"It's how I make a living. In these COVID times I haven't umpired a lot so any opportunity to get some work, you take it."
These were the words of Paul Reiffel, former Australian Test cricketer turned umpire, now officiating at the cash-rich IPL.
Like most businesses and jobs across the world, sport has been brought down to its knees in light of the pandemic. And when competitive sport ceases to function, the out-of-work umpires and referees bear the financial brunt - unbeknownst to most.
"To knock back work, you just can't afford to. You have to look at everything and try and weigh it up," said Reiffel, reflecting on having accepted the IPL project in India despite the global crisis.
The IPL is indeed lucrative, not just for the players, but for the umpires involved as well.
Umpires on the 'Elite Panel' that officiate in the IPL reportedly receive INR.1.98 Lakhs per game.
It's easy, therefore, to understand to the reason behind Reiffel's perilous journey from Australia into the IPL bubble, in the midst of what is now the global COVID epicenter.
Fuelled by the millions pumped in by innumerable brands and shielded by the powerful BCCI, the certainty of the IPL is a foregone conclusion and thus, a major relief to the umpires officiating at the tournament.
However, the same is not the case with umpires at the state level and those working in the first-class cricketing ecosystem in the country.
Take for instance the scenario in the Karnataka cricket circles.
When COVID cut short the 2020 season, out of the 2,300 to 2,400 matches that normally take place across multiple divisions, the Karnataka State Cricket Association (KSCA) was only able to conduct about 800 to 1,000 matches.
"A KSCA umpire gets paid about Rs. 1,500 per match-day and each umpire officiates an average of 30-40 match-days across a 3-4 month-long season. With games not happening, the umpire's receive no remuneration and their ability to take care of their families is severely dented," he said.

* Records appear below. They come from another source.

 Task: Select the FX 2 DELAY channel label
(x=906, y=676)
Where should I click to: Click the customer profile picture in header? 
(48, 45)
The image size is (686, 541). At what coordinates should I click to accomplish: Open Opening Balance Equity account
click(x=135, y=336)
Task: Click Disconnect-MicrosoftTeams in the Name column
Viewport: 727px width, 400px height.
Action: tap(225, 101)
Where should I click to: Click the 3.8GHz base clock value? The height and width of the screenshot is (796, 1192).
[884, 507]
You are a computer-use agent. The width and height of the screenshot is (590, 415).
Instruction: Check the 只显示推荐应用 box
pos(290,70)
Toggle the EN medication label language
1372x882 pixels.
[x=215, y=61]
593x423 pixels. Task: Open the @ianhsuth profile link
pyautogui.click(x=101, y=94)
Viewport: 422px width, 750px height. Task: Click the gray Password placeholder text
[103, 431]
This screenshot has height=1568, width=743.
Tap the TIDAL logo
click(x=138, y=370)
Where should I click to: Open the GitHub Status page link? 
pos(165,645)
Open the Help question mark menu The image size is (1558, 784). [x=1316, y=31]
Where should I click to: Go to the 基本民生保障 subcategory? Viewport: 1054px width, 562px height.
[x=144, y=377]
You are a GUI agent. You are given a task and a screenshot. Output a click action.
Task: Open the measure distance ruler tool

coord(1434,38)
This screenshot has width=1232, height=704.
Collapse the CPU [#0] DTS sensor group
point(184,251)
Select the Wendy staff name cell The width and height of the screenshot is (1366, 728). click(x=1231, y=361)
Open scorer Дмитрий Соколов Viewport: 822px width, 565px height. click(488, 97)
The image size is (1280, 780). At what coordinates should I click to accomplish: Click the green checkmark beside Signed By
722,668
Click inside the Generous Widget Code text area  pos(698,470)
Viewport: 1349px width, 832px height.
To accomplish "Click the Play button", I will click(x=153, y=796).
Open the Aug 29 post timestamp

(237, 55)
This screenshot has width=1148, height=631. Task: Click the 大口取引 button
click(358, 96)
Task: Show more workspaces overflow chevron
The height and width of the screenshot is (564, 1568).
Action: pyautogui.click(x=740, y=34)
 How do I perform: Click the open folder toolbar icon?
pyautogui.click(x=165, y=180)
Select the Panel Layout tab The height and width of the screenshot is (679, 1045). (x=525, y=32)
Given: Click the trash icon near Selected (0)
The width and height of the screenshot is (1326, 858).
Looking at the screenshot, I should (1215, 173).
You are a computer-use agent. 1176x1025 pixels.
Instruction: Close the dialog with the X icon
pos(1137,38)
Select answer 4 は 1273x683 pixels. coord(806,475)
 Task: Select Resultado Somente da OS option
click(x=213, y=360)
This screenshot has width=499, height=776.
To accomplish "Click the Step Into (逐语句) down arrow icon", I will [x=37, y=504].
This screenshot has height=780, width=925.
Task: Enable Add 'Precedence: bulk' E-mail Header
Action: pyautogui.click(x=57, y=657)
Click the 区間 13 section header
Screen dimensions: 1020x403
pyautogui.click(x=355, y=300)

Last year, with the onset of COVID, the KSCA conducted just it's annual T20 and One-Day tournaments. This year though, with Karnataka reeling under the dreaded second wave, hopes for the season to unfold is fast diminishing.
On Wednesday, the BCCI did give their go-ahead for Karnataka, Tamil Nadu, Maharashtra and Saurashtra cricket associations to conduct their respective IPL-styled T20 tournaments.
That said, Ravi is not too bullish about these corporate-backed T20 leagues playing out this year.
"BCCI can spend money in booking hotels and creating a bio-bubble, but it is not easy for a state association or a local franchise in the Karnataka Premier League (KPL) and the Tamil Nadu Premier League (TNPL) to do it," he said.
Sure enough, news emanating from each of these states indicates that these T20 tournaments are indeed being shelved this year.
Needless to say, this translates to an additional loss in remuneration for the umpires.
For umpires officiating at the first-class level, the loss in income is far greater.
The top umpires in the country earn between Rs. 30,000 and Rs. 40,000 per day for a first-class and List-A game.
Last year, the Ranji Trophy season was called off and the Vijay Hazare Trophy, the Syed Mushtaq Ali Trophy and the Women's Senior One Day Trophy were the only major domestic tournaments held by the BCCI.
Like most working professionals, umpires too have EMIs that are periodically fulfilled in keeping with their umpiring schedules. With the numbers of matches now dwindling by the year, their personal finances have taken a beating.
No relief in sight
And it's not just the state association conducted matches that were a source of income for the umpires. A city like Bangalore, the proverbial 'silicon valley' of the country, witnesses several corporate tournaments every year.
Employing a state association accredited umpire enhances the credibility of these events and thus, several umpires receive lucrative offers.
"Umpires officiating at these events sometimes earned up to Rs. 3,000 per day and there were several of these tournaments all through the year. With COVID, no such tournaments are taking place," said Ravi, with a touch of anguish in his voice.
Adding to the umpire's woes is the fact that a relief plan for these professionals is non-existent.
For a long time now, the Association of Cricket Umpires Karnataka (AUCK) has been mulling a benefit scheme for the umpires in the state. They had even called upon the state association to roll out a relief plan.
While the latter does acknowledge the issue, a solution is yet to see the light of day.
"Some of us do coaching during the summers, but now with COVID around, we have to close the camps and that source of income is also gone," says Ravi.
Meanwhile, the umpires, several of who have to now scour for other sources of income, struggle to make ends meet.
In a game where the maximums are celebrated and franchise victories hog the limelight, the umpires are a forgotten species, often vilified for decisions that send national heroes back to the hut.
For now, though, the dreaded pandemic has cast its verdict and the umpires find themselves in the doldrums.